I would nip this in the bud. What 9 year old wants to play with a three year old. I had a " friend" try that one on me.. you are not her drop in crèche.

LookItsMeAgain · 27/04/2022 09:46

Lindy2 · 16/04/2022 09:13

I wouldn't necessarily expect a 9 year old boy to want to chat or play with a 3 year old even without the additional factor of ASD.

Your friend is being unrealistic and unreasonable.

Perhaps it would be better to meet up without the children. They are completely different ages and have completely different interests.

👆100% this

I couldn't even get my own sister to play with me when I was 5 years her junior so I'm not at all surprised that your 9 year old doesn't want to be playing with a 3 year old, irrespective of the ASD.

I'm guessing the mother with the 3 year old, that's her first child right? She wants everyone to be interested and play with her child, right?

Feck that for a game of soldiers!

LookItsMeAgain · 27/04/2022 09:48

I actually hadn't read the whole thread before I posted and I'm delighted to see that she is a PFB mother. It sticks out like a sore thumb.

Perhaps she should start introducing her PFB to other PFB's around the neighbourhood. Start up her own social circle for PFB and their parents? Could you suggest that??

Eggshelly · 27/04/2022 09:49

It's not really about the autism. Your son didn't choose to have these people invited over. Why should he have to be the free entertainment?

LookItsMeAgain · 27/04/2022 09:54

OMG! Please tell me you laughed at her ridiculous statement about going to Lidl in the town where someone got shot?
Does she realise that there are very very very few places on the planet that people haven't died???
Have you even tried to reverse the situation that you were very anxious about your other half taking your son to an Aldi in a town where someone was shot and get her impression? If she said to you that you're barking mad to be worried about such a thing, then you have your answer.

I really do think it's time that she started to find her own group of batshit crazy PFB parents who can set up their own support group for such batshittery!!!

BringBackCoffeeCreams · 27/04/2022 12:04

LookItsMeAgain · 27/04/2022 09:54

OMG! Please tell me you laughed at her ridiculous statement about going to Lidl in the town where someone got shot?
Does she realise that there are very very very few places on the planet that people haven't died???
Have you even tried to reverse the situation that you were very anxious about your other half taking your son to an Aldi in a town where someone was shot and get her impression? If she said to you that you're barking mad to be worried about such a thing, then you have your answer.

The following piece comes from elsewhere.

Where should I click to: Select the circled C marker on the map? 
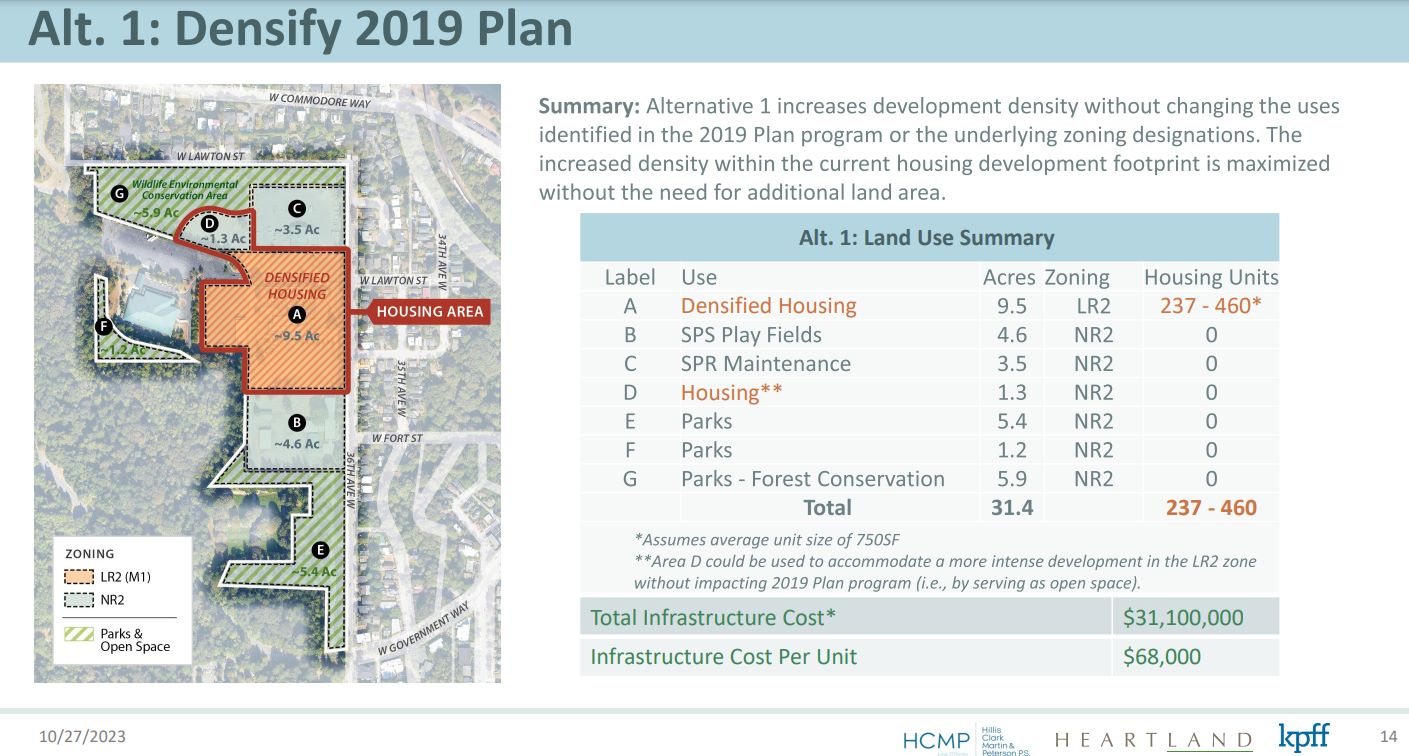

I really do think it's time that she started to find her own group of batshit crazy PFB parents who can set up their own support group for such batshittery!!!

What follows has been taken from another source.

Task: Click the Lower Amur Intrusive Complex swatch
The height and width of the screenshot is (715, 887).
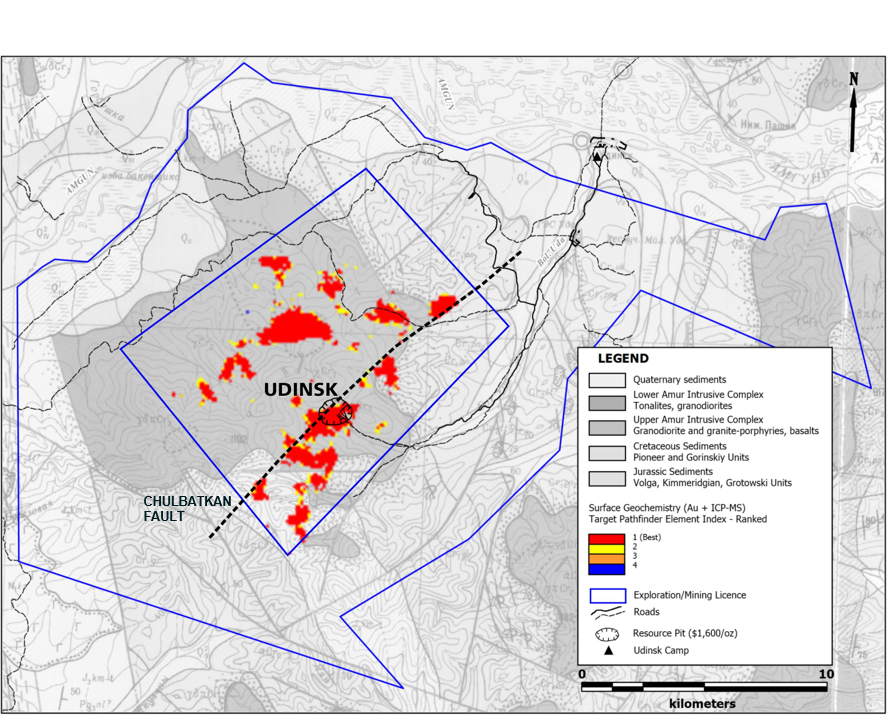Action: click(607, 403)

I did, and I told her she was off her trolley and asked why she thought some biker gang living out in the forest would go to Lidl to shoot her PFB in broad daylight. She knows it's nuts but at the same time says but she still feels the way she feels, even when she knows it's nuts.

OP posts:
Indicatrice · 27/04/2022 12:11

It sounds a very unequal friendship. What does she add to your life? Does she invite get you for dinner, cake etc or is it pretty much one-sided?

No one is owed a friendship.

BringBackCoffeeCreams · 27/04/2022 12:22

Indicatrice · 27/04/2022 12:11

It sounds a very unequal friendship. What does she add to your life? Does she invite get you for dinner, cake etc or is it pretty much one-sided?

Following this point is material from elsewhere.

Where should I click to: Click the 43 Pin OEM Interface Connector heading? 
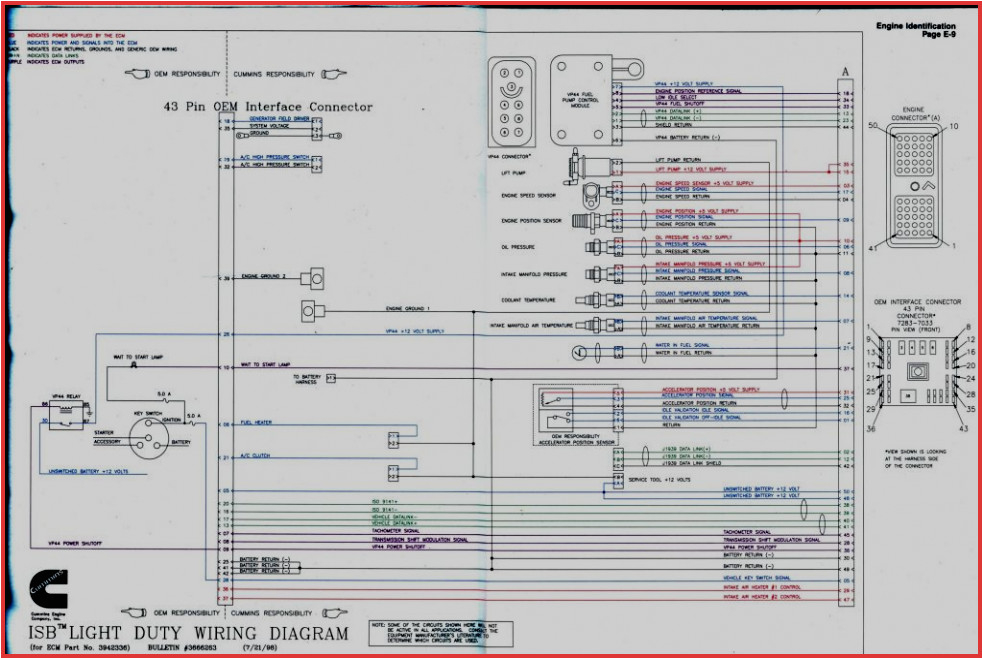pos(268,107)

No one is owed a friendship.

It sounds unequal as this is my corner to moan in. But she is also very kind and generous. I'm disabled and sometimes the housework gets on top of me so she'll come round and do it all. One time, before PFB, she came round to feed the cat while I was away and polished all DS's shoes and filled them with sweets (as is customary in her home country). It was so thoughtful and more indicative of who she is than the current madness.